The undersigned hereby grants
to each such attorney-in-fact full power and authority to do and perform any and every act and thing whatsoever requisite, necessary,
or proper to be done in the exercise of any of the rights and powers herein granted, as fully to all intents and purposes as the undersigned
might or could do if personally present, with full power of substitution or revocation, hereby ratifying and confirming all that such
attorney-in-fact, or such attorney-in-fact’s substitute or substitutes, shall lawfully do or cause to be done by virtue of this
power of attorney and the rights and powers herein granted. The undersigned acknowledges that the foregoing attorneys-in-fact, serving
in such capacity at the request of the undersigned, are not assuming, nor is the Company assuming, any of the undersigned’s responsibilities
to comply with Section 16 of the Exchange Act.

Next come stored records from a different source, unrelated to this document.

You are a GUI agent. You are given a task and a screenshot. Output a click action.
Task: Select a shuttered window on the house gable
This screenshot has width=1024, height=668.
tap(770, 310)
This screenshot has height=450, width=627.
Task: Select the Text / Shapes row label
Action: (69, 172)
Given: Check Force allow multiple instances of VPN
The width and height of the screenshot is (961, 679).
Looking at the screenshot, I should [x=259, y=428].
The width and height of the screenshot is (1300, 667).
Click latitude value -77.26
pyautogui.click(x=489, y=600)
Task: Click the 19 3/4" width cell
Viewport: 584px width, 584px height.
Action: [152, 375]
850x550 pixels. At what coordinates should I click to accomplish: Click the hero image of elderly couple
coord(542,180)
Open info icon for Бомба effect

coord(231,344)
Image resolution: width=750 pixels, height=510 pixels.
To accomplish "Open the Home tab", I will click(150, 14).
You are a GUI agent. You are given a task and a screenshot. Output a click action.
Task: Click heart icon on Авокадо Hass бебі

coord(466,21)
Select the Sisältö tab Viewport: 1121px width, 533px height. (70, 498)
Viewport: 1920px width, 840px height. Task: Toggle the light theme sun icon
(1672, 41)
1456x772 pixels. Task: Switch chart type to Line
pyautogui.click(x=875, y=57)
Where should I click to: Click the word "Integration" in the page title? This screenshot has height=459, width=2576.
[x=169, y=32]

This Power of Attorney shall
remain in full force and effect until the undersigned is no longer required to file Forms 3, 4 and 5 with respect to the undersigned’s
holdings of and transactions in securities issued by the Company, unless earlier revoked by the undersigned in a signed writing delivered
to the foregoing attorneys-in-fact.
IN
WITNESS WHEREOF, the undersigned has caused this Power of Attorney to be executed as of this 22nd
day of November 2024.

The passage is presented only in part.